Görevler ve alıştırmalar –
[1] Metnin "Kahvaltı iyi geldi" ifadesinden "göz. Hemen kalkıyorum." ifadesine kadar olan bölümünü, "Salon" yerine "Mutfak" koyarak güncelle.
[2] Metindeki "Perdeyi aralayıp dışarıya bakıyorum, hava günlük güneşlik." cümlesini İngilizceye çevir.

Metin bölümü –
:::
Serzenip mi kendine gelecek yoksa silkenip mi kendine gelecek henüz bilemedi, dolaşıyor...

21 Mart 2009 Cumartesi

Aydınlık bir cumartesi günü...



Perdeyi aralayıp dışarıya bakıyorum, hava günlük güneşlik. Gözüm kapanıyor ama yüzümde bir gülümseme beliriyor. Tekrar bırakıyorum kendimi yatağa, biraz daha şekerleme yapmak istiyorum. Düşünüyorum havayı, düşünüyorum yarınki sınavı, düşünüyorum aklımdaki yarım kalan senaryoları, düşünüyorum işi, düşünüyorum filmleri, düşünüyorum bir komedi oyunu yazmayı, düşünüyorum daha iyi kulaç atmayı, düşünüyorum nefes almayı... Başka şeylerde düşünüyorum hepsi bir sarmal gibi birbirine giriyor, varyasyonlar artıyor. Senaryo düşünürken sınav araya giriyor, kulaç düşünürken komedi oyunu araya giriyor, sonra hepsi birbirinin içine giriyor. Bugünde bir şey üretemeyeceğim, en iyisi kalkmak kahvaltı yapmak, belki açlıktan beynim çalışmıyor. Yiyeceklerin kaloriye dönüşmesi, kan şekerimin yükselmesi ve böylelikle de hala daha uyuyan beyin hücrelerimin gözlerinin açılması gerekiyor. Hoppp dedim ve kalktım...


Kahvaltı iyi geldi gibi. Ama sanatı şimdilik bir kenara bırakmalıyım ve yarınki sınava hazırlanmalıyım. Salon çalışmak için ideal bir yer değil, uyaranı bol yani. Televizyon, bilgisayar rahat koltuklar, gazeteler, dergiler. En iyisi odama geçeyim. Hem bir yıl boyunca serip hazırlanmadığım sınava iki saatte nasıl hazırlanacağım ben de merak ediyorum doğrusu. Oturduk açtık çalışma kitabını. Bütün kelimeler aşina geliyor ama sadece aşina geliyor. Şimdi kitabı kapatıp kelimelerin anlamını sorsanız, iki saat kafamı oraya buraya çevirip, gökteki yıldızlardan dem vururum yine de kelimenin ne olduğunu söyleyemem. Valla sınavda bütün soruları cevaplayacağım gibime geliyor ama kendime yalan söylüyorum. Galiba gülmek istiyorum. Tabi ki bırakıyorum kitabı bir tarafa. Arkadaşım da bana gelecekmiş telefon ediyor. Kör istemiş bir göz allah vermiş iki göz. Hemen kalkıyorum.
:::
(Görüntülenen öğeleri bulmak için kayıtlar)

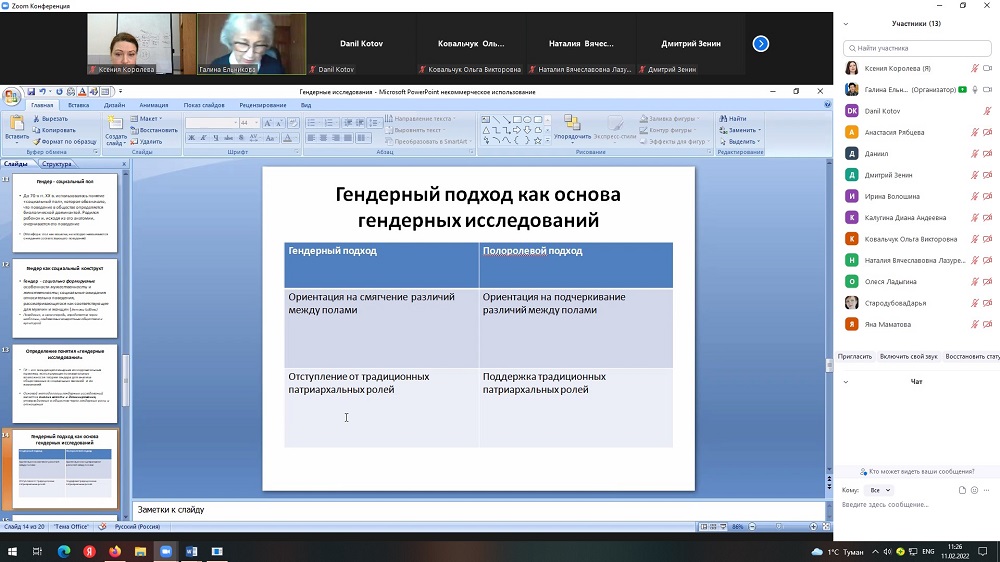
Task: Click the Word icon in the taskbar
Action: tap(192, 551)
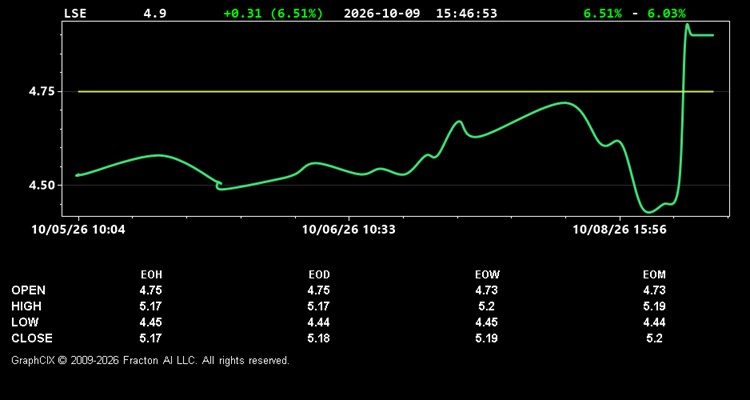Screen dimensions: 750x400
Task: Click the 10/06/26 10:33 axis marker
Action: [x=349, y=230]
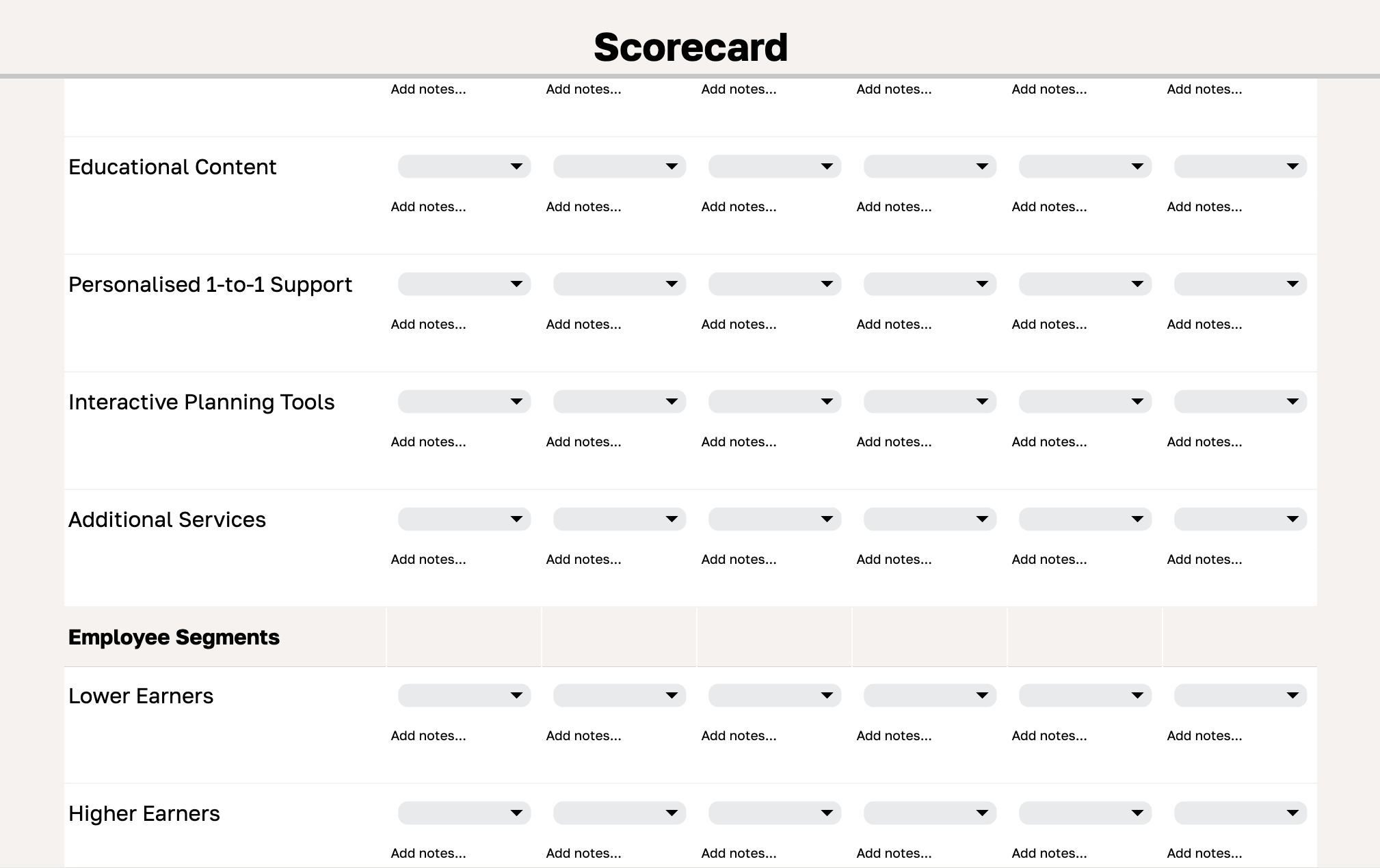The image size is (1380, 868).
Task: Click the Scorecard page title
Action: (690, 46)
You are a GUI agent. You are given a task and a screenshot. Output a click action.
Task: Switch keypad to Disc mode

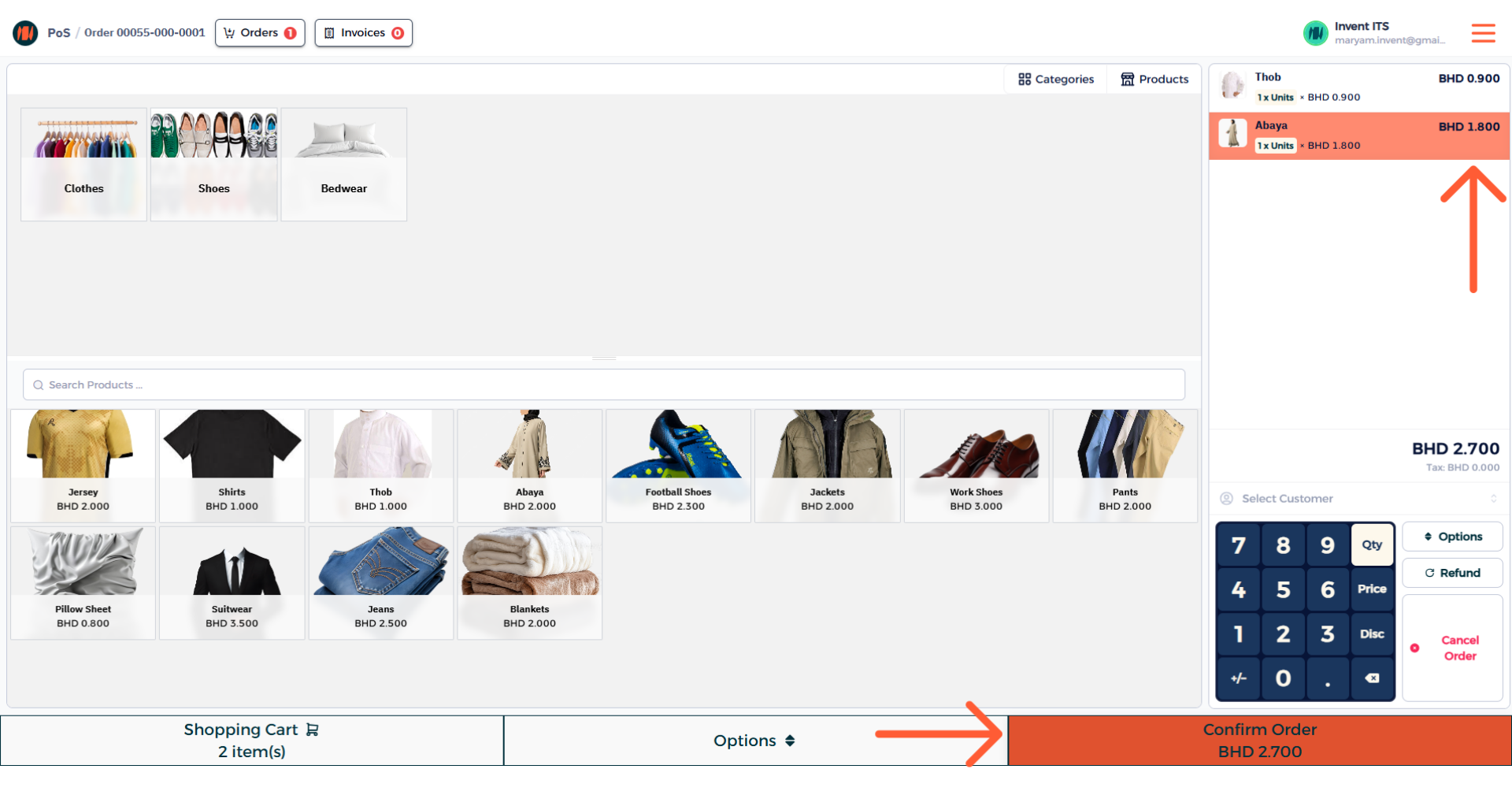pos(1372,633)
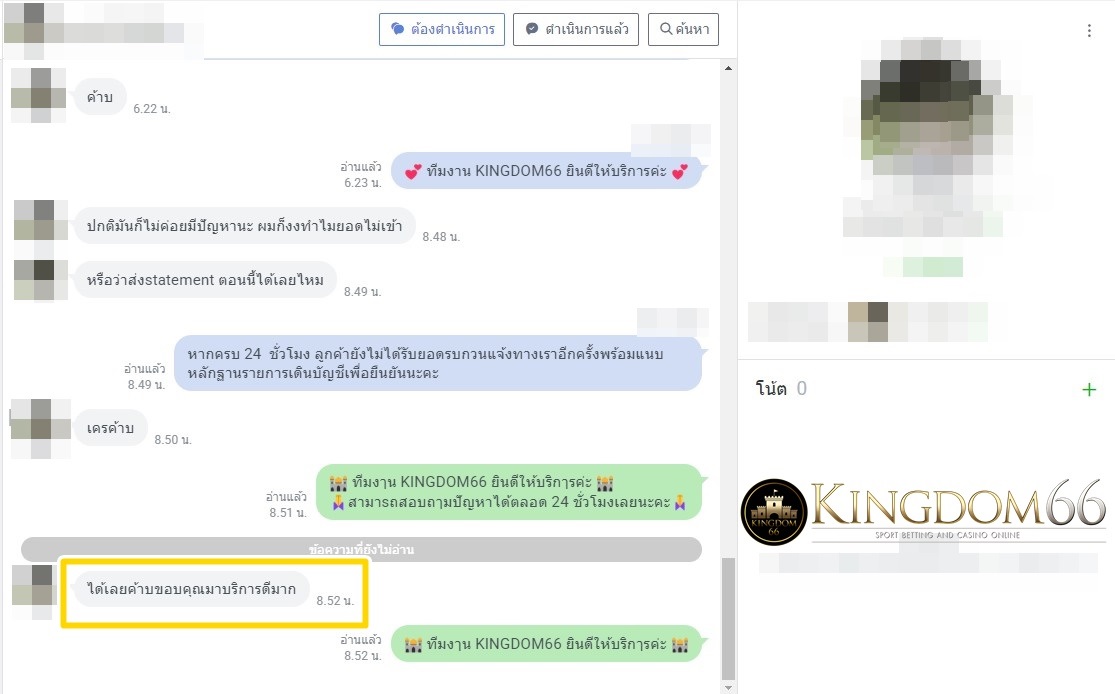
:::
Cevap kümesi –
[1]
Kahvaltı iyi geldi gibi. Ama sanatı şimdilik bir kenara bırakmalıyım ve yarınki sınava hazırlanmalıyım. Mutfak çalışmak için ideal bir yer değil, uyaranı bol yani. Televizyon, bilgisayar rahat koltuklar, gazeteler, dergiler. En iyisi odama geçeyim. Hem bir yıl boyunca serip hazırlanmadığım sınava iki saatte nasıl hazırlanacağım ben de merak ediyorum doğrusu. Oturduk açtık çalışma kitabını. Bütün kelimeler aşina geliyor ama sadece aşina geliyor. Şimdi kitabı kapatıp kelimelerin anlamını sorsanız, iki saat kafamı oraya buraya çevirip, gökteki yıldızlardan dem vururum yine de kelimenin ne olduğunu söyleyemem. Valla sınavda bütün soruları cevaplayacağım gibime geliyor ama kendime yalan söylüyorum. Galiba gülmek istiyorum. Tabi ki bırakıyorum kitabı bir tarafa. Arkadaşım da bana gelecekmiş telefon ediyor. Kör istemiş bir göz allah vermiş iki göz. Hemen kalkıyorum.

[2] I part the curtain and look outside; the weather is bright and sunny.